Responsibilities:
- Clarifies complex discrepancies in documentation and coding and assures accurate ICD-10-CM and PCS coding/abstracting assignment for inpatient to expedite the billing process and to facilitate data retrieval for physician access and ongoing patient care.
- Follows up on complex coding of medical records as a result of internal or external reviews which have identified Coding or DRG discrepancies.
- Supports special studies in relation to coding and abstracting information according to policies and procedures.
- Maintains knowledge and skills via written coding resources, clinical information, videos, etc.
- Meets or exceeds productivity and quality standards and established department benchmarks.
- Extracts pertinent information from clinical notes, operative notes, radiology reports, laboratory reports, (including Pathology), procedure records, specialty forms, etc.
- Determines complex code assignment pertinent to diagnostic workups, surgical techniques, advanced technology and special services.
- Identifies medical and surgical complications and untoward events for accurate MS-DRG / APR-DRG for inpatient charts or APC assignment for outpatient charts.
- Other duties as assigned.
Education:
- High School Diploma is required.
Certifications:
- Registered Health Information Administrator (RHIA), Registered Health Information Technician (RHIT) or Certified Coding Specialist (CCS) is required and must be maintained.
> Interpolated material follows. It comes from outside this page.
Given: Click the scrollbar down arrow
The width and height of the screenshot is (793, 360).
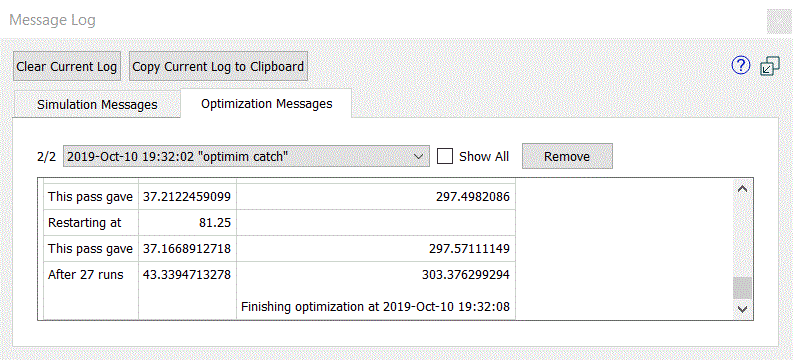Looking at the screenshot, I should [x=742, y=309].
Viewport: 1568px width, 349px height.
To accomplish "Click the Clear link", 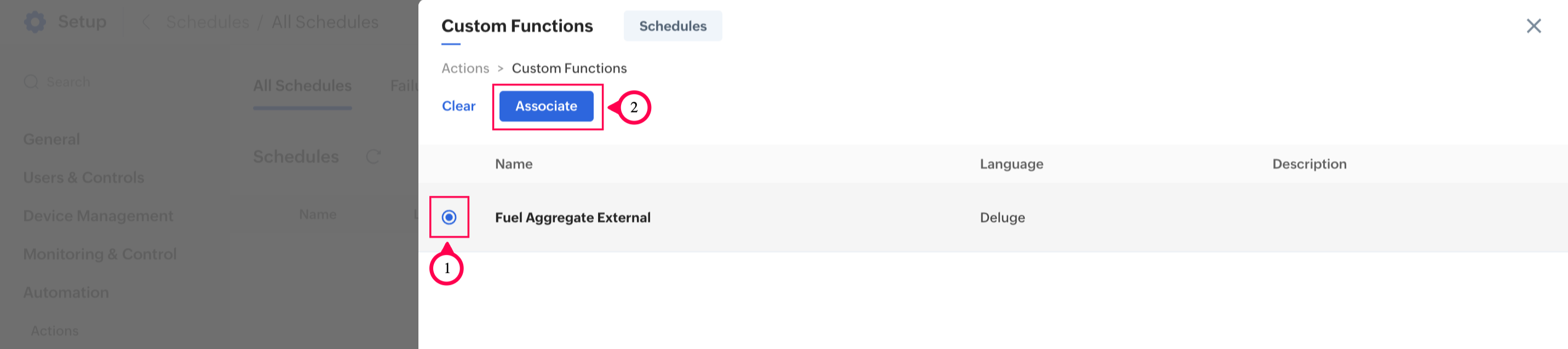I will click(458, 107).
The Certified Outpatient Coder (COC) by American Academy of Professional Coders will be considered for the outpatient Coder III role.
Complexity of Work:
- Coding assessment relevant to the work may be required.
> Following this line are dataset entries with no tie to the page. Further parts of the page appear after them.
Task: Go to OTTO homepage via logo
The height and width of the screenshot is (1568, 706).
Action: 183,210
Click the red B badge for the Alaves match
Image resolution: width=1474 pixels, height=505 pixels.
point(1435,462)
- Requires critical thinking skills, decisive judgment, and the ability to work with minimal supervision.
Work Experience:
- A minimum of two years of experience abstracting, identifying, reviewing, and assigning complex ICD-10-CM, PCS codes, POA and PSI indicators, surgical complications for inpatient charts orCPT for outpatient charts is required.
- Successful completion of the Cleveland Clinic Coder Trainee Program with a focus on moderately complex cases may offset the experience requirement.
Physical Requirements:
- Ability to perform work in a stationary position for extended periods.
- Ability to travel throughout the hospital system.
- Ability to work with physical records, such as retrieving and filing them.
- Ability to operate a computer and other office equipment.
- Ability to communicate and exchange accurate information.
- In some locations, ability to move up to 25 lbs.
Personal Protective Equipment:
- Follows Standard Precautions using personal protective equipment.
Pay Range: $22.85 - $34.85 / hour
The pay range displayed on this job posting reflects the anticipated range for new hires. While the pay range is displayed as an hourly rate, Cleveland Clinic recruiters will clarify whether the compensation is hourly or salary. A successful candidate's actual compensation will be determined after taking factors into consideration such as the candidate's work history, experience, skill set, and education. This is not inclusive of the value of Cleveland Clinic's benefits package, which includes among other benefits, healthcare/dental/vision and retirement.